■ Task instructions
Copy each line of the following material that has the string "agent".

■ Data shown
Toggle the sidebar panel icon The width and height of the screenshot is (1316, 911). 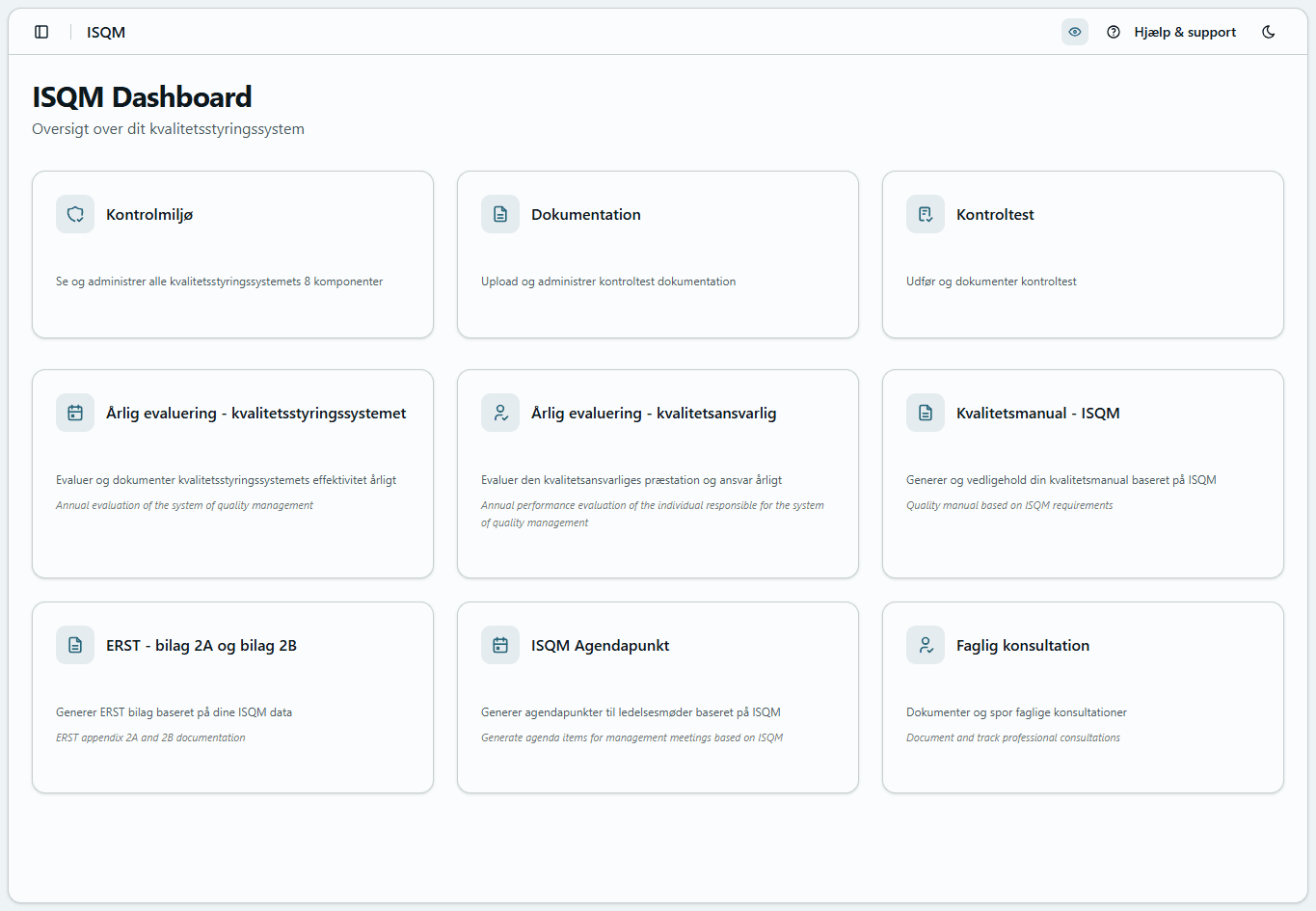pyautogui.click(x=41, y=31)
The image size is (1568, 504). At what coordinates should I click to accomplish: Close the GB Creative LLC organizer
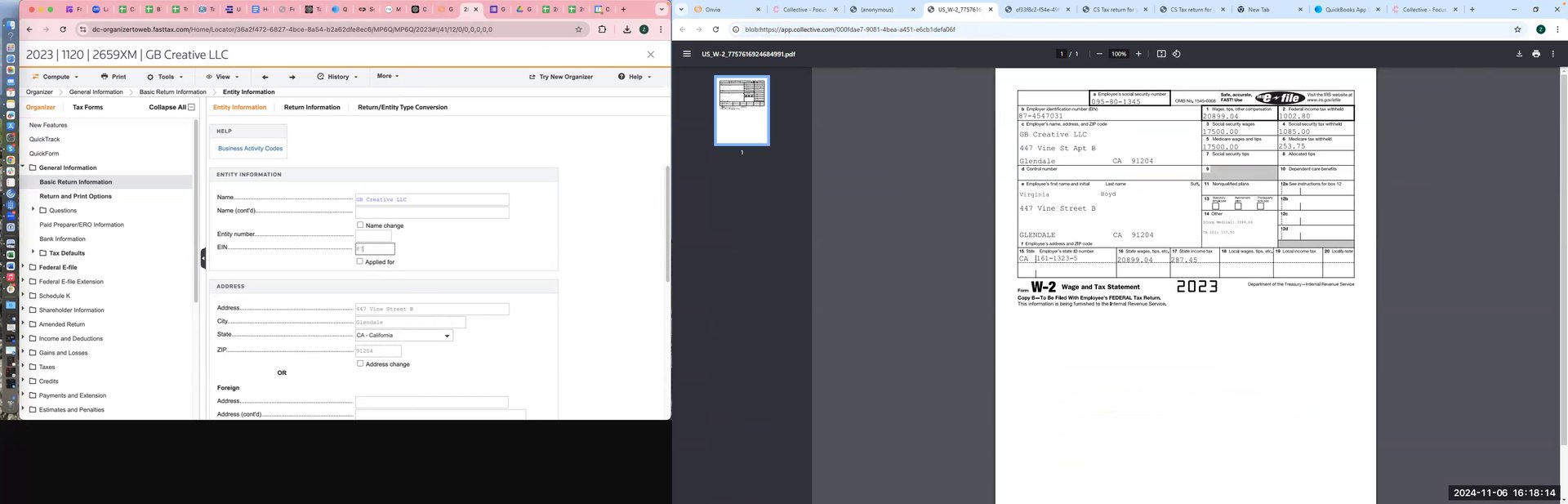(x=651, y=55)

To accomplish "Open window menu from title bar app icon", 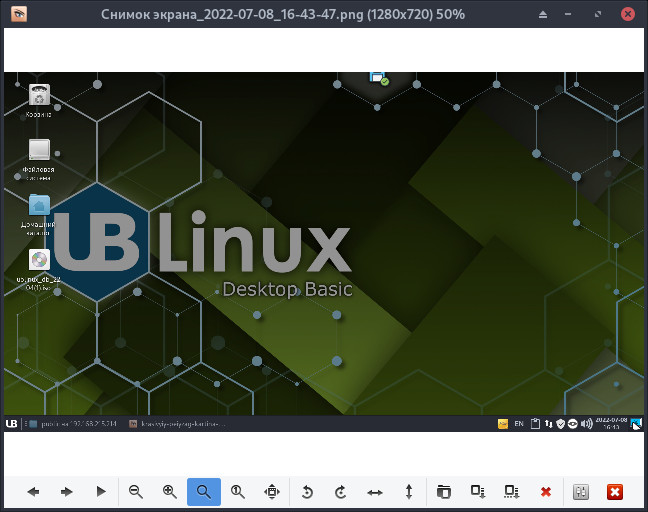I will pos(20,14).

---

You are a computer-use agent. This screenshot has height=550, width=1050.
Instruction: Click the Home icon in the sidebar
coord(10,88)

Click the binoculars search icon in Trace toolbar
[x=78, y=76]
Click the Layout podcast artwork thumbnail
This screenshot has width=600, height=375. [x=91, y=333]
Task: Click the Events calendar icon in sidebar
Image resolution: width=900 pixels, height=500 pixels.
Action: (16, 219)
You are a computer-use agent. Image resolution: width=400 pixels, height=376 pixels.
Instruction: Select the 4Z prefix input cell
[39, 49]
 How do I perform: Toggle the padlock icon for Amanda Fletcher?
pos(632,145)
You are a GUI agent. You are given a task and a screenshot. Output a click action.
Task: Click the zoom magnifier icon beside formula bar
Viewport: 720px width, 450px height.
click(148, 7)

■ Solution
You are a computer-use agent. This screenshot has height=550, width=1050.
You are a computer-use agent. Image resolution: width=400 pixels, height=376 pixels.
You are a GUI agent. You are given a task and a screenshot. Output a click action.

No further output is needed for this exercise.